A new mead has arrived at Magnolia Square Market, its bottle sets it apart from the myriad of shiny, colored glass beer and wine bottles. This vessel is ceramic and painted in black matte, which catches the eye with a red, white and gold label.  ‘Viking Blod’ if that name doesn’t inspire sense of intrigue you may want to check your pulse.  My husband said it evoked thought of Klingon Blood Wine, which considering the name is interestingly coincidental… It is a warrior’s drink!

Viking Blod a Nordic honey wine with hibiscus and hops added (they had my husband at “honey wine”).  Theo saw husband’s interest was piqued and handed him a bottle, so here we are sitting in the dining room after the kids are in bed, with mismatched glassware and a chilled bottle between us.

We were looking forward to sampling it all afternoon. We actually had mead (a honey wine) served at our wedding 10 years ago. They were both homebrewed by our friends and have set the bar pretty high for us when we have tried other store bought bottles. I am a big fan of sweet drinks so mead has always been a personal favorite, while my husband’s tastes lean more towards Scotch or beer.

DSCF0079 While neither of us are master brewers or sommeliers here is what we thought of Viking Blod.

The smell was very pleasant with flowery sweetness and hint of spice, it is 19% ABV and you can clearly smell it. It has a beautiful rose and old gold color, and we both noticed how the tears rolled slowly down the glass.

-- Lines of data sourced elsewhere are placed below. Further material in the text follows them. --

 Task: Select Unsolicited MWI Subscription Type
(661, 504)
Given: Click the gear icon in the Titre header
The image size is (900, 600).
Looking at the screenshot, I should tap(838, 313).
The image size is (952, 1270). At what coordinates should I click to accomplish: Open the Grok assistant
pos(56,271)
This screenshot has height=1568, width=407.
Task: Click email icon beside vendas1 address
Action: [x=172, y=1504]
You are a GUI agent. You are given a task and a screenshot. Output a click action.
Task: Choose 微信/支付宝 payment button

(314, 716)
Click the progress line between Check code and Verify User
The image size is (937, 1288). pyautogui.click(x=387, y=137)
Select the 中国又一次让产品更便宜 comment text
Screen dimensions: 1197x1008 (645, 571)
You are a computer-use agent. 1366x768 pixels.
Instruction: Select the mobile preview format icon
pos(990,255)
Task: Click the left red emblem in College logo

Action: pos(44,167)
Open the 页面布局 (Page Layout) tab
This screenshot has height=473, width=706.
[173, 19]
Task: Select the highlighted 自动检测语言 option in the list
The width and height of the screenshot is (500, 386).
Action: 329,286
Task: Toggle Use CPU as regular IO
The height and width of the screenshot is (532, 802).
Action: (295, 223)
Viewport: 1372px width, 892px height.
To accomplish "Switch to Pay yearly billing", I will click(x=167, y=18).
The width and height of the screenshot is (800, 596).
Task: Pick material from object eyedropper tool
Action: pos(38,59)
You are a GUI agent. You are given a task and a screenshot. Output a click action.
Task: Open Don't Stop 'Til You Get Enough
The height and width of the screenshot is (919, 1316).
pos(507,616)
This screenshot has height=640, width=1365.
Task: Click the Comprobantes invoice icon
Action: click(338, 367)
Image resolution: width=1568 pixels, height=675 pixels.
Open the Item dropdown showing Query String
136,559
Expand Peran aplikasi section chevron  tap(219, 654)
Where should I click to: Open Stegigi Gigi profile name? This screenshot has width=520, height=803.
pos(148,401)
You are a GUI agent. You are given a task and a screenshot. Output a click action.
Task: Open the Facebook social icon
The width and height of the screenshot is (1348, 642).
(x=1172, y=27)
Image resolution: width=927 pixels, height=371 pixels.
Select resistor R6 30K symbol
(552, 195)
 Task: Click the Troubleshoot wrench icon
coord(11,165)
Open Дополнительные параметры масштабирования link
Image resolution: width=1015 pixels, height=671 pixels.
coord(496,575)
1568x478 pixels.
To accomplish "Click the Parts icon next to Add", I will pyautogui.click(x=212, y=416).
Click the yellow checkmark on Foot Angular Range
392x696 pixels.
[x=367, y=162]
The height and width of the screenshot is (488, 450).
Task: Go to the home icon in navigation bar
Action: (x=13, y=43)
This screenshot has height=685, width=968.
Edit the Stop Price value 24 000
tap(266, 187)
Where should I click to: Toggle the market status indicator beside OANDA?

The first sip was sweet and easily recognized as a mead, and was much better than the last store bought mead we had tried.  I got flowery notes with a lite spice and a very pleasant taste that lingers on the tongue. I is definitely something I might take with me to the next girl’s night to share a few glasses with.

My husband found a smoky flavor, almost peat like with whisky but not as much. The hops were light and not at all overpowering and mixed with the spicy sweetness. It was something that he would want to drink out at camp surrounded by friends around a fire.

All around we feel that it is a wonderful drink to sit back and enjoy.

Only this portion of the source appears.